[Given entries — start]
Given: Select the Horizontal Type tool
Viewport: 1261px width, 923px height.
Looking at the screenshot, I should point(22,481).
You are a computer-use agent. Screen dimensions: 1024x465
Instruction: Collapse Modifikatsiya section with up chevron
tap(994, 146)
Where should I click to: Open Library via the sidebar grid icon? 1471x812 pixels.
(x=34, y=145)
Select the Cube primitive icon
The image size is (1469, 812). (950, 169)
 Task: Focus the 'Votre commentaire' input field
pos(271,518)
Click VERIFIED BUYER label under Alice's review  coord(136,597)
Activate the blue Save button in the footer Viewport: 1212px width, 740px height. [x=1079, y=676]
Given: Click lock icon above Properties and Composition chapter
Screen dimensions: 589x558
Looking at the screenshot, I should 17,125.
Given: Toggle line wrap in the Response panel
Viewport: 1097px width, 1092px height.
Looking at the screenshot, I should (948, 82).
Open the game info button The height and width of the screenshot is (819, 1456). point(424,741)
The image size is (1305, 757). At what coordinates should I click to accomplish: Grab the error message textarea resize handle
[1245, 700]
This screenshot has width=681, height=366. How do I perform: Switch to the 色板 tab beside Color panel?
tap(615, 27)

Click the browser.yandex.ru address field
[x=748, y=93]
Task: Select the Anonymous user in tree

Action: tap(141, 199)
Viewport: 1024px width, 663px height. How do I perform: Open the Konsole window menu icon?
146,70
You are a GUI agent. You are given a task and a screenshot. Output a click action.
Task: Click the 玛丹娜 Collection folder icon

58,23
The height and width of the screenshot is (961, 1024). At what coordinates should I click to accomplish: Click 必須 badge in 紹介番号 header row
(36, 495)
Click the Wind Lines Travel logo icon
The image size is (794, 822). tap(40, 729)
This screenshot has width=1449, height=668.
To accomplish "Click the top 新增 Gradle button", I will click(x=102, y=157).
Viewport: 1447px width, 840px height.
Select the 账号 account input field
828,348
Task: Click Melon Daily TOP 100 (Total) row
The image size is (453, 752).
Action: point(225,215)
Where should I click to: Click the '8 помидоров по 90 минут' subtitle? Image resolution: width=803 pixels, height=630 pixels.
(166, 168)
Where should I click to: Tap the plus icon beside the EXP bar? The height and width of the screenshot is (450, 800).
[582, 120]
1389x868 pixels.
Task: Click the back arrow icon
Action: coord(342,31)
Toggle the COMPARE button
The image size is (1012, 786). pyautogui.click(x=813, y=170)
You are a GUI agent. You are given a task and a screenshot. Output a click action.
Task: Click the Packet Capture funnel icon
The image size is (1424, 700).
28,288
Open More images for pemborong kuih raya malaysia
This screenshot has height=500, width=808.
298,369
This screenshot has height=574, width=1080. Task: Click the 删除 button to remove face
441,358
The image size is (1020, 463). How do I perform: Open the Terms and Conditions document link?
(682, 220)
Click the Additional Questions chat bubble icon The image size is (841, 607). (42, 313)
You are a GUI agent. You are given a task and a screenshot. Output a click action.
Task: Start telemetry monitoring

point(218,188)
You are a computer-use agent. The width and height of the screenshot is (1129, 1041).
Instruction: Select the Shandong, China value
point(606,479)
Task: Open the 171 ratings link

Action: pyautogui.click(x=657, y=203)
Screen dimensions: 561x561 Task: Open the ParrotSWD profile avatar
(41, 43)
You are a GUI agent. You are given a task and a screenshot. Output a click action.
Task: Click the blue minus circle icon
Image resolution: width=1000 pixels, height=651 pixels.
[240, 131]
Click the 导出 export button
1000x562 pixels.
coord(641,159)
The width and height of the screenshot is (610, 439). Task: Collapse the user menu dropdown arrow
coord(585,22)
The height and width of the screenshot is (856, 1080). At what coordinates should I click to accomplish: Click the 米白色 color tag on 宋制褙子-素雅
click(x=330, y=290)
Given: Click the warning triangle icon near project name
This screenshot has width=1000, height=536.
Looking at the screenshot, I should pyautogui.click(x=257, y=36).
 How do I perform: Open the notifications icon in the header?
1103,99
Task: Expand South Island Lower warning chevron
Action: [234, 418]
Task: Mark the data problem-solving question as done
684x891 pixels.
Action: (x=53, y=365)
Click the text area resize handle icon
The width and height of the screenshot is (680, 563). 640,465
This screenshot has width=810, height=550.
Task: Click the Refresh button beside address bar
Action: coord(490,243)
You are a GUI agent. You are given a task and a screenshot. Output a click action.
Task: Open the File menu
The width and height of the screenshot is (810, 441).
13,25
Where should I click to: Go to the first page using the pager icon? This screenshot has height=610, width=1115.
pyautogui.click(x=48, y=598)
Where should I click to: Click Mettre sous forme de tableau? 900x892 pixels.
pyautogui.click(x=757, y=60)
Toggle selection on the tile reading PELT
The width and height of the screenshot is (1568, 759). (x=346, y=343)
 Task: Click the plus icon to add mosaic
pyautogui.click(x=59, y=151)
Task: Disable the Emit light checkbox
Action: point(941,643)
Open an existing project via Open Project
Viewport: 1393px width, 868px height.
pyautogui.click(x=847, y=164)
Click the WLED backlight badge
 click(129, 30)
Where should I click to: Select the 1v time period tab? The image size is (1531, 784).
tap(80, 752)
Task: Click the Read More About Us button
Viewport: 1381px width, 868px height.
[Given entries — finish]
# What needs to be done
Scan the data above for the word "More", then copy every line that holds it.

# Solution
Open More images for pemborong kuih raya malaysia
Task: Click the Read More About Us button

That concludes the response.